Snøfnugg has been a hard one.  It has only been the other week, since I got my 9 year-old dance kids to spell it out for me, that it has stuck.  We are performing to Frost (better known as ‘Frozen’ in English) for our juleforestilling (Christmas performance) and the kids are snøfnugg, or snowflakes.  This word is a little hard to get your tongue around, especially when you have to say it fast to cue little dancers, but seeing the word has made a great difference in pronouncing it.

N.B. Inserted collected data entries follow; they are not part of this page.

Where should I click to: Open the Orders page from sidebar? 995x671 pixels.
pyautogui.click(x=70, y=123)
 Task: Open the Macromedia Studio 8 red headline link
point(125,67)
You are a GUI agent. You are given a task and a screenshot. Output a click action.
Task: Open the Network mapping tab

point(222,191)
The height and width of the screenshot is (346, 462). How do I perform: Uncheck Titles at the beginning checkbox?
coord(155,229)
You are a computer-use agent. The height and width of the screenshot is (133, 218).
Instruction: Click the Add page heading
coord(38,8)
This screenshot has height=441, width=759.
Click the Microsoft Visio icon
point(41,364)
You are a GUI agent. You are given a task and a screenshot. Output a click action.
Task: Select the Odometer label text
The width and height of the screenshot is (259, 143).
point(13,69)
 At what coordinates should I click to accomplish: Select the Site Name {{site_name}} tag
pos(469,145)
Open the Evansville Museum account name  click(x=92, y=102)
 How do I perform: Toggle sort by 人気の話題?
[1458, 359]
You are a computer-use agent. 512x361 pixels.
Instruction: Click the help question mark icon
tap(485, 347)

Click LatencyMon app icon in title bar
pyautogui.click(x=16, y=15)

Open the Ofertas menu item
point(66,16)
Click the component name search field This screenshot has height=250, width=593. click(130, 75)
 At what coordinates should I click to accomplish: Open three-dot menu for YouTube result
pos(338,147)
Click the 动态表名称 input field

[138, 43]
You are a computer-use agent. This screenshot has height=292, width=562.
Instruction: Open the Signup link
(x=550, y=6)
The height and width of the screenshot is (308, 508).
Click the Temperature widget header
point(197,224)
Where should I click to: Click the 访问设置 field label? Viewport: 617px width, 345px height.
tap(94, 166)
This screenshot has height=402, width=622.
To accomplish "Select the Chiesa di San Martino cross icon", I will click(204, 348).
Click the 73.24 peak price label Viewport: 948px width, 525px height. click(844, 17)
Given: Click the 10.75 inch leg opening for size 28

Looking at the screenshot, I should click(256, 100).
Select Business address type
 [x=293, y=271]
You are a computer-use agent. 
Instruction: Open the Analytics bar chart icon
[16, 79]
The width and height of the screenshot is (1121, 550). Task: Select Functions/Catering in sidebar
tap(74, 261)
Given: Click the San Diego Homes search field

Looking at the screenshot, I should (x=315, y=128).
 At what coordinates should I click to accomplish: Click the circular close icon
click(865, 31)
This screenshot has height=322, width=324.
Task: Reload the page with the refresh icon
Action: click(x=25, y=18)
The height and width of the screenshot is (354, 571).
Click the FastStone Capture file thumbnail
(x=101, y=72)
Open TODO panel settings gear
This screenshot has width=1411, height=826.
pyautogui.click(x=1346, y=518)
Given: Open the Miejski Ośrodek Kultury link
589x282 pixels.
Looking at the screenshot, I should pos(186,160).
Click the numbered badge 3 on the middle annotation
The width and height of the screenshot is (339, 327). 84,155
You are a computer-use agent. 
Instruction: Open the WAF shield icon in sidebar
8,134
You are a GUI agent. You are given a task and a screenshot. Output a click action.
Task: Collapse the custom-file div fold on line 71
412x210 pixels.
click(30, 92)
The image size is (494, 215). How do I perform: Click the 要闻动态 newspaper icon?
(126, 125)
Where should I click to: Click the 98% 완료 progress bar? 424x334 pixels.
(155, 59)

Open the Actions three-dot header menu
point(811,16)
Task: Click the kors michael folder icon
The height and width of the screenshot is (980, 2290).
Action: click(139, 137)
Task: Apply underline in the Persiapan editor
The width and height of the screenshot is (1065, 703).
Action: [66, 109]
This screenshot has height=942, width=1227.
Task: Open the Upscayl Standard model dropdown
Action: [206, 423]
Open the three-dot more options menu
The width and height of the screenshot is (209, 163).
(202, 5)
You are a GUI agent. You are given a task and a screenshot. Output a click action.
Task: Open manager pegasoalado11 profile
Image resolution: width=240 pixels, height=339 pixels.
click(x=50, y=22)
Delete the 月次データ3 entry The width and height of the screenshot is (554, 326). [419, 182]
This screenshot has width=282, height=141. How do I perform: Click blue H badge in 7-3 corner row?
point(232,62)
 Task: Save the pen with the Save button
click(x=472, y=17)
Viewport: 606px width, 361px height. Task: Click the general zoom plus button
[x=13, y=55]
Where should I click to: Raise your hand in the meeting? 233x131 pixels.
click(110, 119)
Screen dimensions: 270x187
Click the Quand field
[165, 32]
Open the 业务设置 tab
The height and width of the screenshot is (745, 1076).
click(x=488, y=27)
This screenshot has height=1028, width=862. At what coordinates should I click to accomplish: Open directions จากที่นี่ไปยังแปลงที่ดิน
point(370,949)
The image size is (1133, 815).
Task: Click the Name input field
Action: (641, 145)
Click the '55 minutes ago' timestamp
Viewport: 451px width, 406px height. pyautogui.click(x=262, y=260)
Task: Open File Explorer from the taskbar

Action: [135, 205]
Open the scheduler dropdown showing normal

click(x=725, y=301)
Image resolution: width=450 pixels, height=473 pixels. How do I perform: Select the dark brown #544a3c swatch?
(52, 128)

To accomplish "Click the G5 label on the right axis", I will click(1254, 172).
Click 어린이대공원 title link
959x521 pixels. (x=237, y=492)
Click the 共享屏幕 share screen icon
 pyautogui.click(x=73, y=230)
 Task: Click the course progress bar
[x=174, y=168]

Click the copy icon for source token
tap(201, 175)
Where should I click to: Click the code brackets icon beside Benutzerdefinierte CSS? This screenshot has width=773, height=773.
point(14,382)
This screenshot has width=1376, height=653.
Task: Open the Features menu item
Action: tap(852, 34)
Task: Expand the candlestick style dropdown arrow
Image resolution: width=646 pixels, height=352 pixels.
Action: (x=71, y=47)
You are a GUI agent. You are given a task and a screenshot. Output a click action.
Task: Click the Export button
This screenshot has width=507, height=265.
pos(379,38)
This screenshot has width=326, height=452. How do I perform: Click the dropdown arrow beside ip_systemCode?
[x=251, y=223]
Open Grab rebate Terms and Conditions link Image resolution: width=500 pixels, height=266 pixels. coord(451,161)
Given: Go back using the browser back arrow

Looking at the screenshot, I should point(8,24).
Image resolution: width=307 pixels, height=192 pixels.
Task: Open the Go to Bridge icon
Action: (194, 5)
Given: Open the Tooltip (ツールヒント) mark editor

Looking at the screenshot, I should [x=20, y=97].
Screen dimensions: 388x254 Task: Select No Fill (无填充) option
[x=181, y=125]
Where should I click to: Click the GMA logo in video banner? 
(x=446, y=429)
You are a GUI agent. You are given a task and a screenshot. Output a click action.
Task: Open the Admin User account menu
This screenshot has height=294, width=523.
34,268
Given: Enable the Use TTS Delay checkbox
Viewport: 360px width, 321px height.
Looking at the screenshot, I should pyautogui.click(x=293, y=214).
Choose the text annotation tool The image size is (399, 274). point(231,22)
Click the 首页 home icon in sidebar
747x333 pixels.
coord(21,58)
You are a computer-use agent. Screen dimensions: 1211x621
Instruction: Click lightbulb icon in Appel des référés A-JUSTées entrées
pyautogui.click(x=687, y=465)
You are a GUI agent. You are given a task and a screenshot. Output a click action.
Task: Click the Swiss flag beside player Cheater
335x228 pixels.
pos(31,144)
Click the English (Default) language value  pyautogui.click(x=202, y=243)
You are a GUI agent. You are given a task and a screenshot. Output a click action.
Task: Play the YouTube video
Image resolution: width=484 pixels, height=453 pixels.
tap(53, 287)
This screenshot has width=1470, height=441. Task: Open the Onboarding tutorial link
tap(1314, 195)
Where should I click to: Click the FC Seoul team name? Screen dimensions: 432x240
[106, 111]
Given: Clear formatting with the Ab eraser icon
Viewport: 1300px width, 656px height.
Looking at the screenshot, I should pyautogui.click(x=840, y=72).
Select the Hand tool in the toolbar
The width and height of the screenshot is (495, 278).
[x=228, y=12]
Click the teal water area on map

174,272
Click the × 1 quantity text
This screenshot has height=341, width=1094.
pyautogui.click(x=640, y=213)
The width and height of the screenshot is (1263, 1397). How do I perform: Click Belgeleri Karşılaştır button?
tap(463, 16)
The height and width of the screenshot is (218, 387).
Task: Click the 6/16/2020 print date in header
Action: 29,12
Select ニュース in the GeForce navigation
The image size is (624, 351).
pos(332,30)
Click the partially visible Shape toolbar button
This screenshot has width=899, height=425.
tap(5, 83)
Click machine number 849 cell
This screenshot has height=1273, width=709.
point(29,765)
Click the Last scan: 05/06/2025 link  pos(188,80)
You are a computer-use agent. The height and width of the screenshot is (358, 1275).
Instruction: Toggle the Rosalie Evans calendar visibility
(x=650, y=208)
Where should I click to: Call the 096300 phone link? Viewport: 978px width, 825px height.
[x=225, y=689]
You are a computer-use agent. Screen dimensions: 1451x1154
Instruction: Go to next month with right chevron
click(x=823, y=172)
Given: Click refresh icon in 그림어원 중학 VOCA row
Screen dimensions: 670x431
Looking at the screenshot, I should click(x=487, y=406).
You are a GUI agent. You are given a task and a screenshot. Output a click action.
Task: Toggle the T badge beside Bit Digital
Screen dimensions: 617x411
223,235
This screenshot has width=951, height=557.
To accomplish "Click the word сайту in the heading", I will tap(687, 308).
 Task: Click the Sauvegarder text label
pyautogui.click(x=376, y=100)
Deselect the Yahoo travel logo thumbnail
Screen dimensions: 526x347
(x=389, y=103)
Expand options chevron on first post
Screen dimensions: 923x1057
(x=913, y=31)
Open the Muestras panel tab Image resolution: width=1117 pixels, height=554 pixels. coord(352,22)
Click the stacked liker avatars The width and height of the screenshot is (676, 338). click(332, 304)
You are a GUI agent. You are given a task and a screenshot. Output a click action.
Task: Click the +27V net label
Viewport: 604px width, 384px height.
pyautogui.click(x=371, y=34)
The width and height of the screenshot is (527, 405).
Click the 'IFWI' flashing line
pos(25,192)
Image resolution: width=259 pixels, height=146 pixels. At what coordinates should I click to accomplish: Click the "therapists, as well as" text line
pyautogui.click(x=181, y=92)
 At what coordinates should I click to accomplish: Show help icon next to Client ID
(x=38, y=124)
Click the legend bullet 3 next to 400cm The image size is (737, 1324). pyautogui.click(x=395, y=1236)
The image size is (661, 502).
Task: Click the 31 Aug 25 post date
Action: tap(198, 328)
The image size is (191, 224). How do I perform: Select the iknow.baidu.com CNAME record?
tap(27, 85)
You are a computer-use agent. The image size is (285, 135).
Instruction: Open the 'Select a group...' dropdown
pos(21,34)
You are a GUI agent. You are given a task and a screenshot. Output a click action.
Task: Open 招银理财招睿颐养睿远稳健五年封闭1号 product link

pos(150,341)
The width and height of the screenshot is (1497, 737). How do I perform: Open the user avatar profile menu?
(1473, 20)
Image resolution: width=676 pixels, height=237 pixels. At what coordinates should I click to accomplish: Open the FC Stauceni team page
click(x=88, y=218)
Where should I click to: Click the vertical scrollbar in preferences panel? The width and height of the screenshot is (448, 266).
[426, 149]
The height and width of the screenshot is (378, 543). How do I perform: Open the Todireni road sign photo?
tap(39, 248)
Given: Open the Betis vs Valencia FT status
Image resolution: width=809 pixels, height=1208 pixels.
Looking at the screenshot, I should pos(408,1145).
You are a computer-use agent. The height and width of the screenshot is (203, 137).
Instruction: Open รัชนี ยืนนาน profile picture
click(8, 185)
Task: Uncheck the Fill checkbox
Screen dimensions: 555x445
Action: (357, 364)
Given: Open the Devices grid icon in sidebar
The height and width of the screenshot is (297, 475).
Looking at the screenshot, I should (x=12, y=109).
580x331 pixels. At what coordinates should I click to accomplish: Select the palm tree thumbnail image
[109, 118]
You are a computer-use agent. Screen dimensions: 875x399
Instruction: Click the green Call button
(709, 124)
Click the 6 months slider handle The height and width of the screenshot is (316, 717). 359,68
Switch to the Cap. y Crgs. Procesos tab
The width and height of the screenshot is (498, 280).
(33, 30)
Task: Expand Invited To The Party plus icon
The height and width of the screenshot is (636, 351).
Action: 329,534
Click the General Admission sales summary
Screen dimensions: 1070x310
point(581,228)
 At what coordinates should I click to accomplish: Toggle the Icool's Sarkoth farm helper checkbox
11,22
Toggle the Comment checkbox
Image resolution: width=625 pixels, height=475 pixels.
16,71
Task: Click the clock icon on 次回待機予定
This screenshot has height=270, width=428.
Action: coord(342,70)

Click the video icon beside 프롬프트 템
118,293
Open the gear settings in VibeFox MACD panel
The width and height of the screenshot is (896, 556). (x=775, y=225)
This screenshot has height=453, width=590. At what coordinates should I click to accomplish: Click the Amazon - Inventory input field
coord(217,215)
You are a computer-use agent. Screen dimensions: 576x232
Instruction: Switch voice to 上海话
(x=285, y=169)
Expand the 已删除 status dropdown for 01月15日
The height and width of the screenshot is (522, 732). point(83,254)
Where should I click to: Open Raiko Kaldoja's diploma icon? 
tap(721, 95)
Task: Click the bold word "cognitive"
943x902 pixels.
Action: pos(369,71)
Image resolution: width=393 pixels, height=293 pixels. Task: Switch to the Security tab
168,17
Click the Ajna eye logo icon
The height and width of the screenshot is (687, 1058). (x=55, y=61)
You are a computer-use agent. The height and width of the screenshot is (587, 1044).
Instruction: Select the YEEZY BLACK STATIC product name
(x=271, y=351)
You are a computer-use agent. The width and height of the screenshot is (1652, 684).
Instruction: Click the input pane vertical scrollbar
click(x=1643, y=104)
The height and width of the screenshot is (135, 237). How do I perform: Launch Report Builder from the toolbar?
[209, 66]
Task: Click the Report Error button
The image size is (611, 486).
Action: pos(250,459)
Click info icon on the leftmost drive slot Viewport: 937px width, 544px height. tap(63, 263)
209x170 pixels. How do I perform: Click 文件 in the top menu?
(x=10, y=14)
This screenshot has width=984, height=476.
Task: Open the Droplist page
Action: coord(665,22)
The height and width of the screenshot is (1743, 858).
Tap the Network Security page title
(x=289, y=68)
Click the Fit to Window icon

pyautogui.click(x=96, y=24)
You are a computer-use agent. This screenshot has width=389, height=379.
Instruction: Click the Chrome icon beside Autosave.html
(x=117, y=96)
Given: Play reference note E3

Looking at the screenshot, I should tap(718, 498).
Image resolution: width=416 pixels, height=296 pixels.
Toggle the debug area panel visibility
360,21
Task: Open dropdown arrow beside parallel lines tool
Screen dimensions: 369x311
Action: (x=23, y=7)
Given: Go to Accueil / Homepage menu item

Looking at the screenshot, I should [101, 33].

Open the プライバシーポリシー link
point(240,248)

The double consonant ‘g’ means the <u> is said with a short sound.  But this rule doesn’t apply to everything – the ‘fn’ doesn’t make the <ø> sound short because it is actually two words put together ‘snø’ and ‘fnugg’.  ‘Snø’ (snow) originally has no consonants at the end of the word and therefore the <ø> sound stays long.  ‘Fnugg’ is used only in two contexts – to describe a snow flake or a measurement of how much you have understood something – nothing – as in ‘I can’t understand one fnugg of this’.

The trick to Norwegian is knowing when a word is original or made up of two smaller words.  How can you tell?  Context usually, but I mostly have to be told.  I guess I’m going to have to learn every Norwegian word before I get it right!

But I must say, ‘snøfnugg’ is a very pretty word!